I think I will remember where I was when I heard that in the way I remember where I was the day John Kennedy got shot or where I was when the planes hit the twin towers. That is a milestone that humanity should never have gone past.

Even most denier “scientists” will concede that increased levels of carbon dioxide (CO2) in the earth’s atmosphere have always been directly associated with higher temperatures. The deniers go off the rails when they insist that the current warming that we are undeniably experiencing is part of a natural cycle that we humans have no influence over. When you consider that we pumped more than 34.8 billion tons of CO2 into the air last year, a 3.2 percent over 2011, you have to wonder how denier scientists reach that illogical conclusion. 

Most reputable climate scientists agree that in order to slow the warming and stabilize our increasingly erratic climate, we need to get atmospheric CO2 concentrations down to 350 parts per million. At that level, climate models predict that the earth would warm, but only by 2 degrees Celsius. But our increasing CO2 emissions are putting us on track for a 6 degree Celsius increase or 11 degrees Fahrenheit.  

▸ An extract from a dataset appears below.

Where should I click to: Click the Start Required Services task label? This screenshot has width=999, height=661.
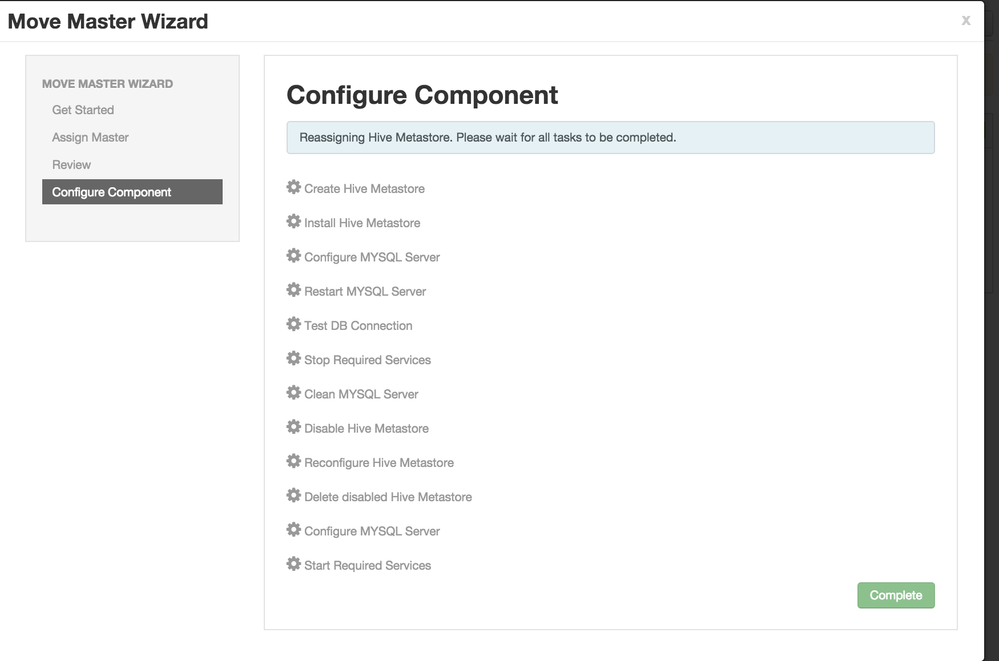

That would be dangerous. Look what’s happening now. The National Oceanic and Atmospheric Administration (NOAA) just released its report on spring weather. The period between March and May was the hottest on record – a whopping 5.2 degrees Fahrenheit above the average. 

This is an emergency plain and simple. But the world just fiddles. In the US climate policy has been stalled since Congress failed to enact climate legislation in 2009. Anti-science climate denial is the official position of the Republican Party. Their majority in the House of Representatives and their stranglehold on Senate deliberations prevent any clean energy legislation, let alone pro-active climate policy, from advancing. Their only stated priority is defeat of the president regardless of how urgent other public business may be. They are held in line by the iron discipline of Koch brother money and the threat of primary challenges should they violate Grover Norquist’s no-tax dogma. 

So, by design, nothing is getting done to address the biggest environmental, economic and social challenge of our generation. Tragically, Republican leaders are bringing their faithful along on this blind plunge into climate chaos. There used to be a bi-partisan consensus about the need for tough environmental regulations. Now the Pew Research Center finds that consensus has been broken along partisan lines with Republican support for strict environmental regulations falling by 40 points since 1992.  

We have the tools to begin to aggressively rein in our CO2 emissions – wind and solar energy backed up by nimble gas-fired power plants, electric cars, smart meters, ever more energy efficient technologies, but we need the policies to scale these alternatives up. Getting to 450 parts per million is not an option. The longer we wait to walk that road, the harder it will be to get our grandchildren home to a safe, stable planet.